10. La actividad científica en Alemania

El Verein für Sozialpolitik celebró su congreso de 1909 en Viena y el de 1911 en Núremberg. Asistí a los dos, limitándome a escuchar. En cambio, en el congreso de Ratisbona, celebrado en 1919, formé parte del comité científico. No había en ello especial significado, pues se trataba simplemente de un tratamiento honorífico que se concedía a quienes habían colaborado en la revista del Verein. Pero con el tiempo mi posición se fue haciendo cada vez más importante. A diferencia de lo que se había hecho antes de la guerra, se quería que ahora estuvieran representadas en el Verein todas las tendencias, y por ello se trataba de implicarme cada vez más, pues se me consideraba un representante de la Escuela austriaca. Y así, al fin acabé formando parte de la dirección. Colaboré en la edición de los escritos sobre los cárteles, y fui yo quien preparé y dirigí gran parte del debate sobre el problema del valor que tuvo lugar en 1932 en Dresde.

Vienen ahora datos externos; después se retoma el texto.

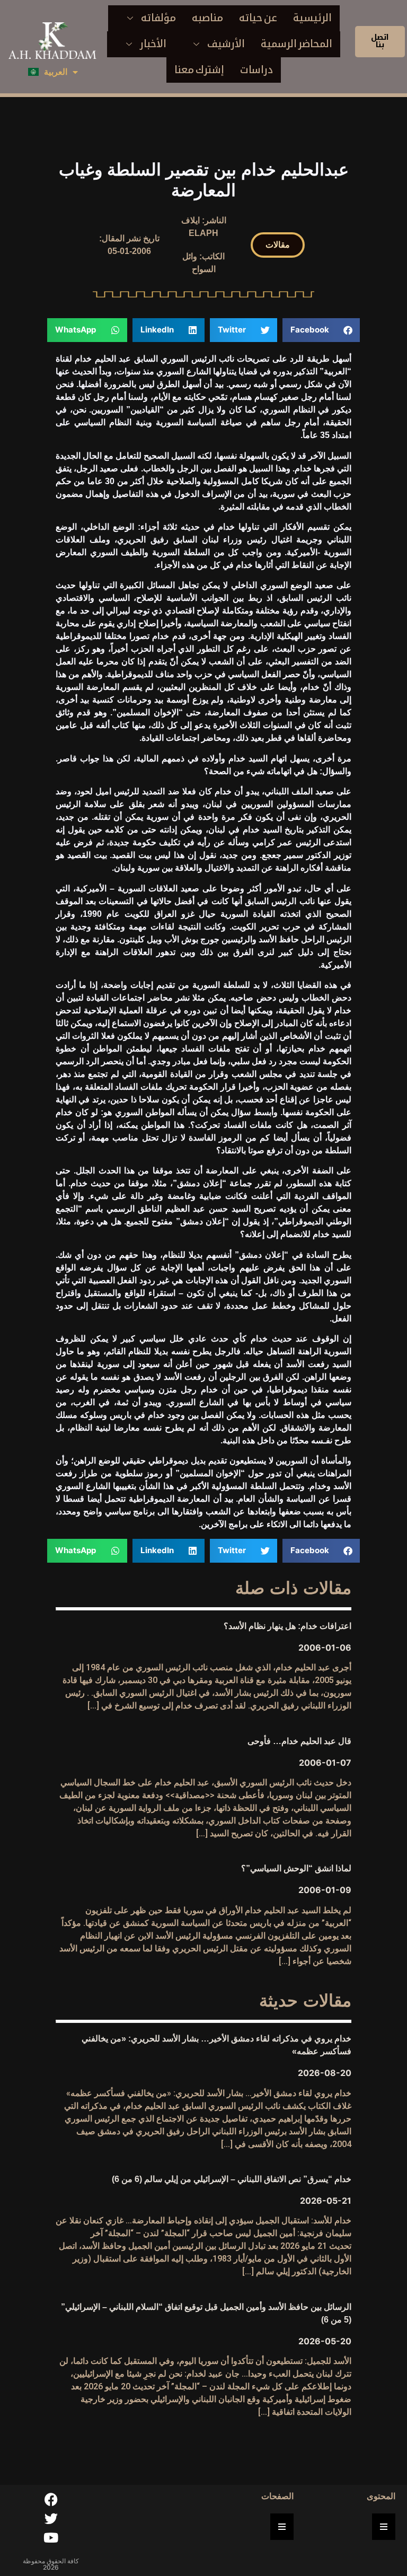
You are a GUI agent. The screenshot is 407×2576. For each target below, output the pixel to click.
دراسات (256, 70)
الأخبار (153, 44)
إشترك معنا (199, 70)
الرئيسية (312, 18)
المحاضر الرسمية (296, 44)
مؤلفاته (158, 18)
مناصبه (207, 18)
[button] (278, 245)
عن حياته (258, 18)
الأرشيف (226, 44)
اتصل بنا (380, 41)
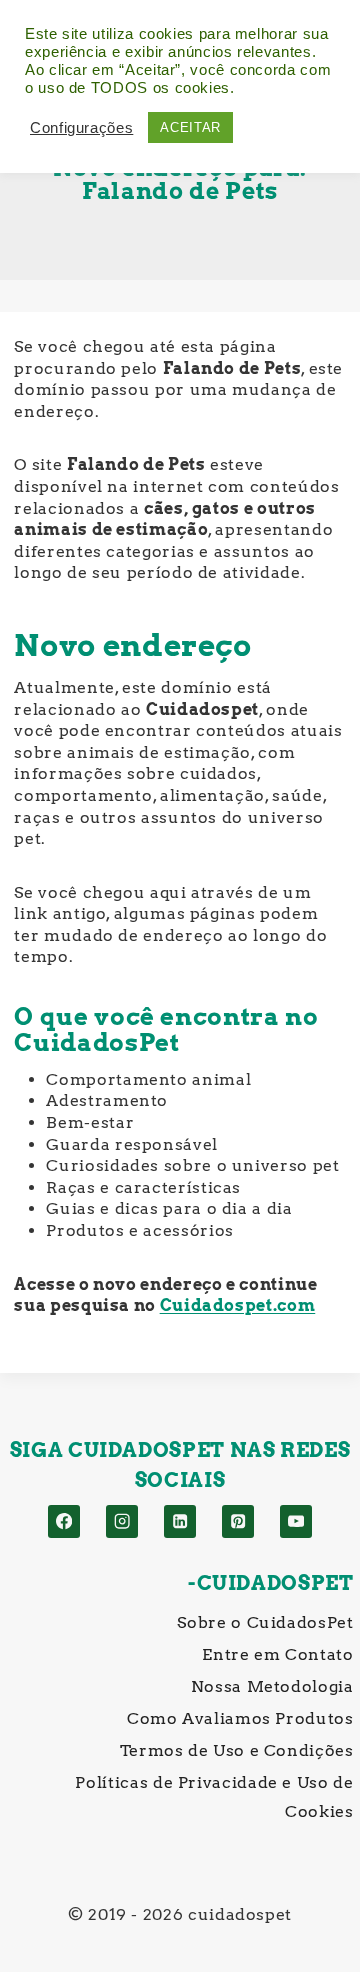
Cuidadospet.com (238, 1305)
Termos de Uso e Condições (236, 1750)
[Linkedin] (180, 1521)
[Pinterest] (238, 1521)
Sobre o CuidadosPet (265, 1622)
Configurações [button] (81, 128)
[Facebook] (64, 1521)
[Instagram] (122, 1521)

Fui luego elegido —creo que en 1924 o 1925— miembro de la Deutsche Gesellschaft für Soziologie.

Abandoné ambas asociaciones en 1933.

La impresión que recibí de los profesores de ciencias económico-políticas y de sociología de las universidades alemanas no fue positiva. Había sin duda entre ellos algunas personas preparadas y animadas de una vocación científica seria. Pero otras no lo eran en absoluto.

Ante todo no eran economistas, e incluso la mayor parte combatía la economía política. Pero no había por qué reprochárselo. Al fin y al cabo eran alumnos de Schmoller, de Wagner, de Bücher y de Brentano. Desconocían las obras de teoría económica, no tenían ni idea de los problemas económicos, y consideraban al economista como enemigo del Estado, un no-alemán sospechoso de ser un defensor de los intereses empresariales y un partidario del librecambio. Apenas caía en sus manos un texto de economía, se dedicaban afanosamente a buscar defectos y errores. Eran diletantes en todo aquello a lo que se aplicaban. Querían ser historiadores, pero juzgaban inadecuadas todas las ciencias históricas auxiliares —es decir precisamente las que constituyen el instrumental básico del historiador— y carecían completamente del sentido de la investigación histórica. No tenían familiaridad alguna con las cuestiones matemáticas fundamentales de la estadística, y estaban igualmente in albis en materia jurídica, técnico-bancaria, tecnológica y técnica comercial. Publicaban con increíble despreocupación libros y ensayos sobre cosas de las que nada entendían.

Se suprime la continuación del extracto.